Bharti Airtel’s president (mobility) said that IBM would provide IT support for Bharti’s operations in Sri Lanka and also added that this was an extension of the software major’s contract in India. In fact, amongst Bharti’s partners in India, only IBM’s contract extends to new markets that Bharti is expanding to. For instance, while Ericsson and Nokia Siemens are Bharti’s network partners in India, China’s Huawei is building the telco’s infrastructure in Sri Lanka. Similarly, the four BPOs — IBM Daksh, MphasiS, TeleTech (acquired by Aegis BPO this year) and Hinduja TMT — who handle Bharti’s customer services here will not be involved in the Lankan operations. Mr Kapoor was also confident that Bharti will be able to launch its mobile services by December despite tbeing involved in a bitter war of words with operators there. Bharti has accused the existing mobile players there of ‘not providing interconnection to it on the same terms as they practice amongst themselves’.
Interconnection charges apply when any voice or data which originates in the network of one operator is passed on the network of another operator. For instance, if a Bharti customer were to call a customer with Dialog, than Bharti pays an interconnect charge to transit of the traffic.

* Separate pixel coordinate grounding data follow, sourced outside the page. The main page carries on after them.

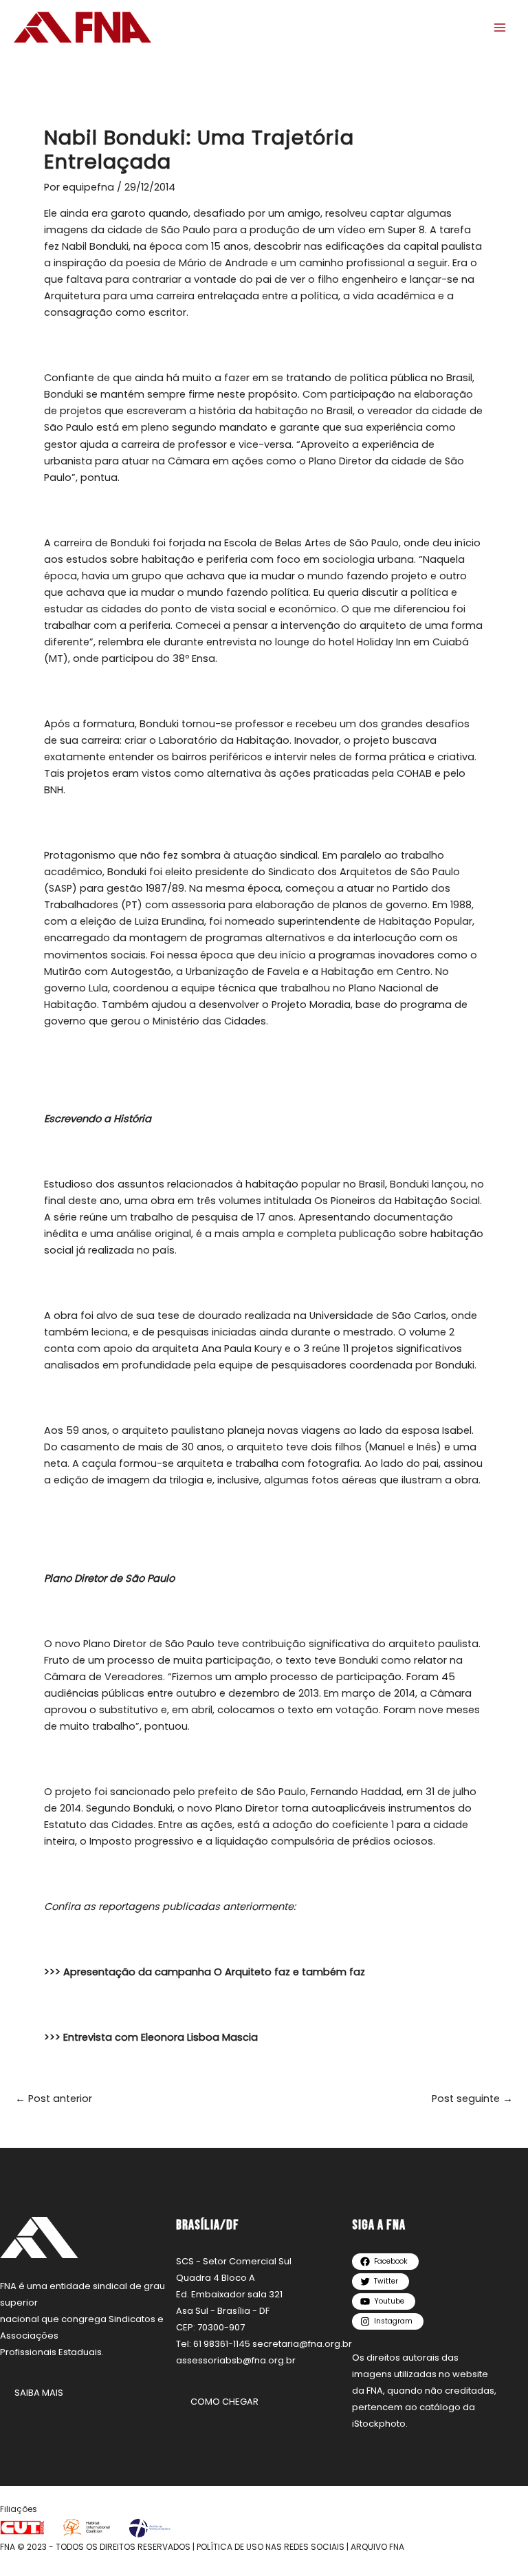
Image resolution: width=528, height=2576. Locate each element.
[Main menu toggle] (499, 27)
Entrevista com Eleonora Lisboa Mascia (160, 2037)
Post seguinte (472, 2099)
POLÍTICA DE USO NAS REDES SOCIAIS (270, 2547)
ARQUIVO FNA (377, 2547)
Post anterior (53, 2099)
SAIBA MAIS (38, 2392)
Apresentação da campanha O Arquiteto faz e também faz (214, 1972)
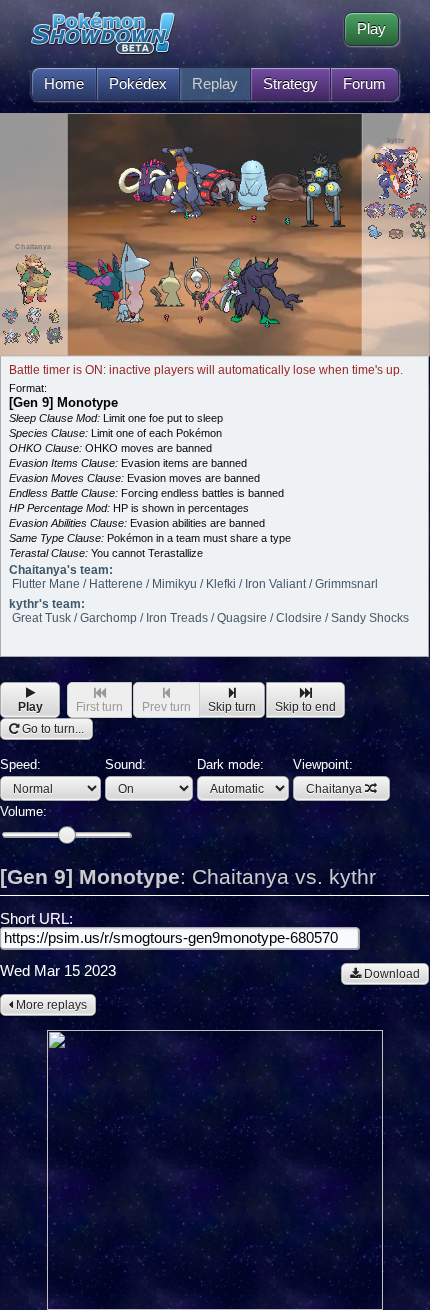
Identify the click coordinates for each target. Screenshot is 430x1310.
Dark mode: (230, 764)
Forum (364, 84)
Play (371, 29)
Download (390, 974)
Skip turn (232, 707)
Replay (215, 84)
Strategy (290, 84)
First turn (99, 707)
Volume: (23, 811)
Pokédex (138, 84)
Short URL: (36, 919)
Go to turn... (51, 729)
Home (64, 84)
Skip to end (305, 707)
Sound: (125, 764)
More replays (50, 1005)
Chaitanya (334, 789)
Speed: (20, 764)
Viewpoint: (327, 776)
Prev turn (166, 707)
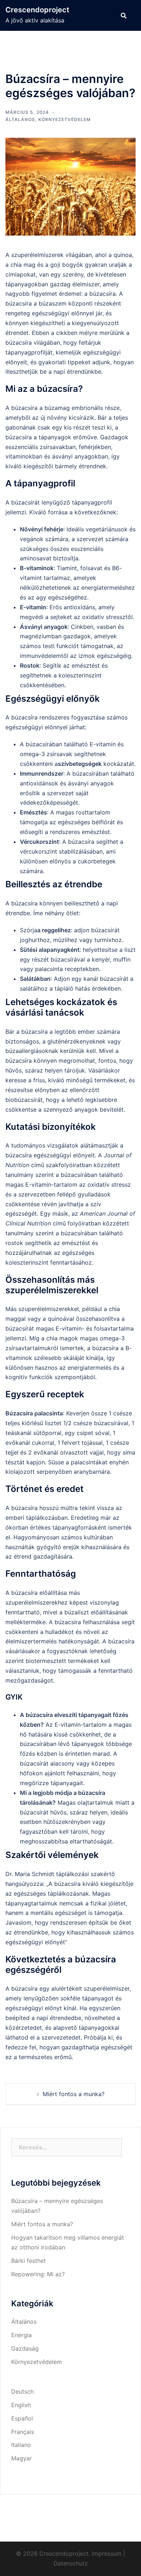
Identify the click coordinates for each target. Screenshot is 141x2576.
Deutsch (22, 2391)
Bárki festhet (28, 2260)
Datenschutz (71, 2563)
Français (22, 2431)
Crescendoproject (37, 9)
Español (22, 2418)
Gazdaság (25, 2348)
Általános (20, 119)
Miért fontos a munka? (73, 2094)
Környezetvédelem (64, 119)
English (21, 2405)
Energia (21, 2335)
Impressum (106, 2553)
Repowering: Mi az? (38, 2274)
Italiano (21, 2444)
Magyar (21, 2458)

“This issue is temporarily resolved. All operators have agreed to maintain status quo for the next six months,” Mr Kapoor said. He also added that Sri Lanka’s Telecommunication Regulatory Authority was working out a new interconnect regime: “They will be looking at all models such as a system under which the calling party pays or a cost based regime”. Bharti is of the view that mobile tariffs in Sri Lanka will become affordable only if the country were to move towards a Calling Party Pays regime under which customers do not pay for receiving a call.